In support of their contention, Defendants submit the declarations of these three individuals, who all state that they did not sign the documents submitted by Plaintiff, nor had they seen the declarations bearing their name and forged signatures before Plaintiff filed his opposition. Osunde Decl. ¶ 3; Uranga Decl. ¶ 3; Wang Decl. ¶ 2.

Defendants also note, and the Court agrees, that these declarations look almost exactly like numerous other documents filed by Plaintiff. The three declarations also contain errors, such as misidentification of Efosa Osunde's first initial as "S," incorrectly referring to Dr. Wang as the Chief Medical Officer instead of Acting Chief Medical Executive, and incorrectly stating Paula Uranga's title. Osunde Decl. ¶ 4; Uranga Decl. ¶ 4; Wang Decl. ¶ 4.

Based on the evidence before the Court, it is clear that Plaintiff has engaged in deceptive tactics in an attempt to avoid summary judgment. Indeed, this is not the only time that Plaintiff has tried to deceive the Court. At the outset of this action, Plaintiff indicated that he had filed only two prior lawsuits while incarcerated. However, as explained in the Court's March 8, 2012, order revoking Plaintiff's in forma pauperis status, he had at least four prior dismissals that counted as strikes under section 1915(g). Additionally, he has attempted to deceive the Court in his prior requests to extend time to respond to this motion.

Plaintiff's submission of fraudulent documents, as well has his history of dishonestly, requires no less than terminating sanctions. This action has been pending since 2009 and Defendants have expended additional time and resources in addressing Plaintiff's misconduct. The Court further finds that lesser sanctions would not match the severity of Plaintiff's actions.

Defendants also request an award of attorney's fees, arguing that although Plaintiff is indigent, it would deter him from filing other frivolous lawsuits and/or engaging in deceitful conduct. Defendants also contend that his actions undermined the judicial process and caused harm to individuals who were not parties to this action. Leon v. IDX Systems Corp., 464 F.3d 951, 961 (9th Cir. 2006) ("Under its `inherent powers,' a district court may also award sanctions in the form of attorneys' fees against a party or counsel who acts `in bad faith, vexatiously, wantonly, or for oppressive reasons.'") (citations omitted).

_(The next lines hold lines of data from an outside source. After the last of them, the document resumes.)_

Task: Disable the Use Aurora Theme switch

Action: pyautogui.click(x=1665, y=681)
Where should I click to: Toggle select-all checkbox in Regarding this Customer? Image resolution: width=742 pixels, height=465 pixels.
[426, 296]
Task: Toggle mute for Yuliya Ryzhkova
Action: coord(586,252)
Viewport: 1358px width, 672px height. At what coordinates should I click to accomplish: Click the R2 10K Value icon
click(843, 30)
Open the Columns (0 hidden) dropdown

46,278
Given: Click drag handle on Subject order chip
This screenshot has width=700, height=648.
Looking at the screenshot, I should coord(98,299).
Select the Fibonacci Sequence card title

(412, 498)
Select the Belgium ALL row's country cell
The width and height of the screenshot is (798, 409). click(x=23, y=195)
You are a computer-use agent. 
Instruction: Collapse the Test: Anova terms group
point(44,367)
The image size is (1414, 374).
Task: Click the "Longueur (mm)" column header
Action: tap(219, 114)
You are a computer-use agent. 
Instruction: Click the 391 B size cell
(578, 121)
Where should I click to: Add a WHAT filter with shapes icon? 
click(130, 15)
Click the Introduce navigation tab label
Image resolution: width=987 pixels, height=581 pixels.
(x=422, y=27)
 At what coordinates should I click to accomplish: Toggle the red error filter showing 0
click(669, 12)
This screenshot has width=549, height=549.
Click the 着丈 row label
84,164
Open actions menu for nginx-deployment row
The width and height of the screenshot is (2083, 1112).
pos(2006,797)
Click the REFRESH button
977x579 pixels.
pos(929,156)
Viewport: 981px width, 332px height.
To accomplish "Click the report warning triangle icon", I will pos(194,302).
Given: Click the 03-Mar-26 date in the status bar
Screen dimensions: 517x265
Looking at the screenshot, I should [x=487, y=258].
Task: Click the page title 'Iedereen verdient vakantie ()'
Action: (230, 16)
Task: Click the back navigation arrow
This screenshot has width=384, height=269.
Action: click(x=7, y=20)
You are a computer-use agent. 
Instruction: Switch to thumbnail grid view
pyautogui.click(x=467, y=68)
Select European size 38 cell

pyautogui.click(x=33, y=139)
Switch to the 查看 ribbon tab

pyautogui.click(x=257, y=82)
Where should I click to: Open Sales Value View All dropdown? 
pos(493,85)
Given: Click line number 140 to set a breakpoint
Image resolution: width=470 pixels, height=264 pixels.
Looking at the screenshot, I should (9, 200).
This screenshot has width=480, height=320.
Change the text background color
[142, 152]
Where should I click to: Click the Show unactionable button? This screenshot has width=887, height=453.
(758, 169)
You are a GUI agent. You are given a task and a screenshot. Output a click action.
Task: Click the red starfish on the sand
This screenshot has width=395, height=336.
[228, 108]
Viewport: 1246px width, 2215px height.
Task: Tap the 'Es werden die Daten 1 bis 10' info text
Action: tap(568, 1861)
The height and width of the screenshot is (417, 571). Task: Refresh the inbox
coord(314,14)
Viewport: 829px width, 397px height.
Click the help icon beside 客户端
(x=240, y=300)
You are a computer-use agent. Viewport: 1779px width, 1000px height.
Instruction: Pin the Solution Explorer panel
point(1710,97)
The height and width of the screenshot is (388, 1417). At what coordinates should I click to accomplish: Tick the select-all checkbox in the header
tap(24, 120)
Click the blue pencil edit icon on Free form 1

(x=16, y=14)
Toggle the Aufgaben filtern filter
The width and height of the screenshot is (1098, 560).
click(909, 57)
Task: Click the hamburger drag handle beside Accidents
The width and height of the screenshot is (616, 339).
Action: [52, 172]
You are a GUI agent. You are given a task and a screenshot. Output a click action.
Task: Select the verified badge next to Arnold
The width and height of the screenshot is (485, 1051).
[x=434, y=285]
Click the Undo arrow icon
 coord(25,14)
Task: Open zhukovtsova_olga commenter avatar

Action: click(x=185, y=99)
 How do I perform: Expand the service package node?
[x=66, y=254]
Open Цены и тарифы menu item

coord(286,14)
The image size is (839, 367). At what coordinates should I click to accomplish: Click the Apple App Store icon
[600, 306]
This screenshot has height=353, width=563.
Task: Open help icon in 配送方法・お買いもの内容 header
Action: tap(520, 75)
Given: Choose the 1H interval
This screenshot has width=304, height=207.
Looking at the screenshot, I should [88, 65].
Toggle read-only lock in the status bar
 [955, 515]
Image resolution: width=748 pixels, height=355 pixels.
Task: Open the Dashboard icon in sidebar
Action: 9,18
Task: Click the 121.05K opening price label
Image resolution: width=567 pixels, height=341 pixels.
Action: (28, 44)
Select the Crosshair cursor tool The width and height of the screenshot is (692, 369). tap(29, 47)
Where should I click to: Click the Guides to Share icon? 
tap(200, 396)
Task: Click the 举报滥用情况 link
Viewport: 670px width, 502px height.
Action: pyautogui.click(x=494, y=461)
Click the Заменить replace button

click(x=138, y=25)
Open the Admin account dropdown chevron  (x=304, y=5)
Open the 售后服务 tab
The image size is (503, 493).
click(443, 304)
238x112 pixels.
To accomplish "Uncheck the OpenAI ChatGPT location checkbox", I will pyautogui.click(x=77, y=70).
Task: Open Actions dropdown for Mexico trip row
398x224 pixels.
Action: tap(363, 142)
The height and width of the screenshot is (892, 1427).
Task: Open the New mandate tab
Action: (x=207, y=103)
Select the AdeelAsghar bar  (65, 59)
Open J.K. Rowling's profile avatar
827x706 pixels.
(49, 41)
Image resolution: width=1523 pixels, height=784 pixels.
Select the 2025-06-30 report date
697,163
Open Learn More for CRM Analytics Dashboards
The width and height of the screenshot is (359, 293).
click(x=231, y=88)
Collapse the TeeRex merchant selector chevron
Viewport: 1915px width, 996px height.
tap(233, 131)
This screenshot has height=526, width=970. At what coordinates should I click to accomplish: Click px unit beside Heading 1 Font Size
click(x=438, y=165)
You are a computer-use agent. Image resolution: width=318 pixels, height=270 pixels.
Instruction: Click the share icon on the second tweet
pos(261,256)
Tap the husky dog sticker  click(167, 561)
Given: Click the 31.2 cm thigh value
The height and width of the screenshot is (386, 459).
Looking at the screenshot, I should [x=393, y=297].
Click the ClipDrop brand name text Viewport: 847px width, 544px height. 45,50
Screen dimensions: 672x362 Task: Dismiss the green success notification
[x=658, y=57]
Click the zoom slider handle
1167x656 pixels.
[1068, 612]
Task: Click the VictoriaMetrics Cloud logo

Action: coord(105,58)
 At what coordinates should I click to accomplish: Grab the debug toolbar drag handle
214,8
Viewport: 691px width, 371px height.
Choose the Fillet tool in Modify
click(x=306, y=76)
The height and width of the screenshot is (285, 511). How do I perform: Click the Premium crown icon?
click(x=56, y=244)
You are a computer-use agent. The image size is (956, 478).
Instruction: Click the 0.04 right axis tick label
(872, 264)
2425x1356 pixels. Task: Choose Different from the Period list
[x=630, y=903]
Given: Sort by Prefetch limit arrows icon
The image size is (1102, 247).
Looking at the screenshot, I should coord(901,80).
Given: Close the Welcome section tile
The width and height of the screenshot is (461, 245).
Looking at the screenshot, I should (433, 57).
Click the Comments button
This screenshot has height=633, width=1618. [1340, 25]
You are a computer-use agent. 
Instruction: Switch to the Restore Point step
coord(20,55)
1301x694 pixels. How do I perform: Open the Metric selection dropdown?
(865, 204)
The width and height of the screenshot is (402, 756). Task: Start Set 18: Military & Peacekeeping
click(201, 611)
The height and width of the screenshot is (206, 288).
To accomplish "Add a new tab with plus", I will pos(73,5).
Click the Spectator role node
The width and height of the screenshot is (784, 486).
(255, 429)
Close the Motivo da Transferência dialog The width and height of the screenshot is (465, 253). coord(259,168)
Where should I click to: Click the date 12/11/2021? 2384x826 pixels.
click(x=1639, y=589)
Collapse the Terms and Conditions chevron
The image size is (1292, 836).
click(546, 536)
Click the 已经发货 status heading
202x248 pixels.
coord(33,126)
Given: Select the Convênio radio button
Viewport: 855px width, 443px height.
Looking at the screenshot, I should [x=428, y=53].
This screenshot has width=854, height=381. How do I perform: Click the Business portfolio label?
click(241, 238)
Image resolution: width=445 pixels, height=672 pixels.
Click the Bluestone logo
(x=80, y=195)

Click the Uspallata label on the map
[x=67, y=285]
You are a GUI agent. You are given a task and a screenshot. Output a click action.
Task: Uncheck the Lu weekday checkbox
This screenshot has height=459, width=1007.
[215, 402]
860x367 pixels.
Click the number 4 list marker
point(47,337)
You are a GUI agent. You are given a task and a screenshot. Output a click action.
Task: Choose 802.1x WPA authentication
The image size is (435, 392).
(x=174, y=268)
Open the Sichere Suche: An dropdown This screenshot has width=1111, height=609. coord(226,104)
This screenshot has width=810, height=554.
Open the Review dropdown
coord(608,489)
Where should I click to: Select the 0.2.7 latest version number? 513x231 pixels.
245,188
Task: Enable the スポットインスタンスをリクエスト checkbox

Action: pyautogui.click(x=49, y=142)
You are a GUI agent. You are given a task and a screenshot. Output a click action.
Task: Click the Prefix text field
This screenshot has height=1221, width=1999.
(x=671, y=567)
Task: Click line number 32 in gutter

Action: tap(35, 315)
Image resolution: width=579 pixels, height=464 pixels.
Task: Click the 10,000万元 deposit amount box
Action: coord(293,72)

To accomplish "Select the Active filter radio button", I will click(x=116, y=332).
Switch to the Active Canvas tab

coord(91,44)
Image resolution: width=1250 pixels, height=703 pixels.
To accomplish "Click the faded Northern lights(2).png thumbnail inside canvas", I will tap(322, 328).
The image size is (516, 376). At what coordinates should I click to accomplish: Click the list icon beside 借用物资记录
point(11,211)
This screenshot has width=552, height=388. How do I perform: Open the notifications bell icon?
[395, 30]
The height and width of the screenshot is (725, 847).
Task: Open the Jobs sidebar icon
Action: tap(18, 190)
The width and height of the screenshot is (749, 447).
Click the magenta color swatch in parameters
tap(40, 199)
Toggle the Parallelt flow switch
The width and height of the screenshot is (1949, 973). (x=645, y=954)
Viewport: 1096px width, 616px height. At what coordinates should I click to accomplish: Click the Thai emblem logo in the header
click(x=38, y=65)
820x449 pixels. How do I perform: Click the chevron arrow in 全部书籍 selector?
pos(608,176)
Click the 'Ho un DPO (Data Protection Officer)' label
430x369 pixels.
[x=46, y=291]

Here, Defendants recognize that Plaintiff is indigent, but nonetheless contend that his conduct warrants additional sanctions. There is no question that Plaintiff acted in bad faith, but given Plaintiff's status as a pro se prisoner, the Court declines to award attorneys' fees. Under these circumstances, dismissal of Plaintiff's action, at this stage in the proceedings, is sufficient to sanction Plaintiff for his conduct.

Accordingly, IT IS HEREBY ORDERED that:

1. Defendants' Motion for Terminating Sanctions is GRANTED;

2. This action is DISMISSED WITH PREJUDICE;

3. The Clerk is DIRECTED to enter judgment in favor of Defendants and against Plaintiff Dwight A. Staten.

IT IS SO ORDERED.

FootNotes


1. The parties consented to the jurisdiction of the United States Magistrate Judge.
2. Plaintiff filed approximately five requests for extensions of time, some of which were supported with questionable claims. The Court gave Plaintiff the benefit of the doubt and granted him two extensions. In the April 18, 2013, order granting his request in part, the Court very clearly stated that if it did not receive an opposition by April 30, 2013, then Defendants' Motion for Sanctions would be considered unopposed. Rather than file an opposition addressing the allegations of forgery, Plaintiff continued filing requests for extensions of time that were ultimately denied.